You will keep in touch
, Hugh—”
“Of course,” says Hugh.
The telephone babbles and quacks and purrs. Ginnie Greenhill tells, “Sex is so much a matter of how you feel about
yourself
. Oh, I know there are ideas about what is
normally
attractive, normal proportions as you put it, of course, yes, I do know—”
Babble, quack, purr, babble, a series of plosives inside the black shell.
“No, I’m not underestimating repulsion, of course it exists, it would be silly to underestimate it. But on the other hand there’s such a
variety
of people around, such curiosity and goodwill—”
Canon Holly examines Daniel’s log.
3.00–3.30. Woman who dare not go out of her room. No name, London voice, said she will call again. Daniel.
3.30–4.05. Unnamed caller, left home and children on impulse a year ago, she says. Northern voice. “I have done wrong.” Reacted strongly against suggestion we might get in touch with family. Daniel.
4.15–4.45. Steelwire. There is no God, as usual. Daniel.
Canon Holly lights another cigarette. He is in his late fifties, handsome in a lean, long-faced, lined way, like a well-bred horse, with deepset eyes and long strong teeth, nicotine-stained. He is interested in Steelwire but has never picked up one of his calls. He himself is an expert on God. He has written a successful and controversial book called
Within God Without God
and has been seen on the television, supporting the Bishop of Woolwich and
Honest to God. Within God Without God
argues in a riddling and witty way that to lose the comfortable Old Man Up There, or for that matter the Friend of Little Children wandering amiably in the pastures beyond the stars, was to discover a Force which made all men Incarnate Words, Incarnate Souls, as Christ had shown. Godwithin, the Canon wrote, had not made us fearfully and wonderfully as a craftsman might pinch and poke a ball of inanimate dirt or clay. He made us much more fearfully and wonderfully because He was the inherent Intelligence in the first protozoa clinging together in the primal broth, because He had grown with us and still
grew with us, He grew and divided in every cell of our growing and dividing body from egg to fertile parents. He was and is as Dylan Thomas has so beautifully put it, “the force that through the green fuse drives the flower.”

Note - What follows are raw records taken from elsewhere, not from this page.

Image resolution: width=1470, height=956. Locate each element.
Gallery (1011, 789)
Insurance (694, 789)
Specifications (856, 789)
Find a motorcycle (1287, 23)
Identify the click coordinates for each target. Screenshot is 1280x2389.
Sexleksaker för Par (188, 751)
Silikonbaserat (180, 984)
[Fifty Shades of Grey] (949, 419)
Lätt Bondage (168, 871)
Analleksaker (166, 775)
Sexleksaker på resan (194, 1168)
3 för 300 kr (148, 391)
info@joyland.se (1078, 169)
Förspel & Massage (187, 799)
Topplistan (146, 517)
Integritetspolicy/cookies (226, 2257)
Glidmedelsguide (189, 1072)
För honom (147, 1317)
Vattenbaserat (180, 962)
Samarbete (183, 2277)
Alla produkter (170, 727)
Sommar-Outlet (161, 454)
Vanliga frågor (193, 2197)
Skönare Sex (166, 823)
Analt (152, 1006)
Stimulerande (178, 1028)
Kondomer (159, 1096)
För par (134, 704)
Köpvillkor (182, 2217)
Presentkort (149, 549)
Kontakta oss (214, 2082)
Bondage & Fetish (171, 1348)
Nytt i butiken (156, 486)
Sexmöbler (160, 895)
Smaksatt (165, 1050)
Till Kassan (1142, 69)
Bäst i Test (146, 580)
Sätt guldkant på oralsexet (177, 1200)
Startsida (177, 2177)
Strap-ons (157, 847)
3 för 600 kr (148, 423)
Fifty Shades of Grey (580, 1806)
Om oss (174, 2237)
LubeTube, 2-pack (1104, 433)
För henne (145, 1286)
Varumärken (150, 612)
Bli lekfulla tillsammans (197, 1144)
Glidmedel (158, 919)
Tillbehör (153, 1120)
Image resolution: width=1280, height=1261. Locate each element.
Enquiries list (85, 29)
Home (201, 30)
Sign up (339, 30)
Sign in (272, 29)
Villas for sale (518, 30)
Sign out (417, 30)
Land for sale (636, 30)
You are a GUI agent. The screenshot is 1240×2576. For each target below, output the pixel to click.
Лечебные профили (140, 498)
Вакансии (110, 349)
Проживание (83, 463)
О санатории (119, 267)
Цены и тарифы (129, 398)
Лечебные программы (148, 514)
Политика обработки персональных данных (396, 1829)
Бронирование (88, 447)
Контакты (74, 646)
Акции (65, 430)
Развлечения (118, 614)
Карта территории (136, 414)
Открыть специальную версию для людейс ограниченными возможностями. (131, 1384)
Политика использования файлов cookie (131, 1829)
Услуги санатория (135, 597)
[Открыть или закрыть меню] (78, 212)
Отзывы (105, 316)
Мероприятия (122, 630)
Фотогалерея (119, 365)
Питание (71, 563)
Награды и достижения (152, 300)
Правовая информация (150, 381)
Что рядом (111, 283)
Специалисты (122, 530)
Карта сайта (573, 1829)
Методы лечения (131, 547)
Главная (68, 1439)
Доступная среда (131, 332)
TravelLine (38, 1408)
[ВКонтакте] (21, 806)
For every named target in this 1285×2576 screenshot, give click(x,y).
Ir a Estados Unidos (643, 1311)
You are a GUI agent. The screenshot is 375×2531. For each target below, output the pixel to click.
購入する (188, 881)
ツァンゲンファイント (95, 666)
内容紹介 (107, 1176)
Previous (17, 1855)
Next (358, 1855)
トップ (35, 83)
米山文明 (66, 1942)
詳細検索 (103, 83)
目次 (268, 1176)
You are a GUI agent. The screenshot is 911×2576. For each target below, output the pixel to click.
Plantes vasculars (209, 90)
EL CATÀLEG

Daniel is not sure how far Canon Holly’s theological position differs from atheism or pantheism. He himself is temperamentally no theologian, only an instinctively religious man who is no longer sure what that word, “religious,” means. He suspects also that his own position does not differ from that of Canon Holly. He sees that the Canon’s thought works in a Christian framework of prayer, biblical references, ritual and theology, and that these things are part of the Canon’s liveliness, his personal history, his self. Daniel is a watchful man. He thinks the Canon would shrivel if he were obliged to follow his own reasoning, his own metaphors, outside the walls, so to speak, of the Church, the singing, the ritual, the imposed duties. Daniel thinks also that he himself would
not
shrivel. Perhaps, given his very shaky assent to almost all the doctrines of his Church, he ought to go and live and work outside it. He stays, partly, because he needs the impersonality of the absolute requirement of virtue. He needs to be required, for instance, to be patient with Steelwire. This kind of work—without the impersonal sanction—becomes something different, more self-indulgent, something unnatural and perhaps unwholesome.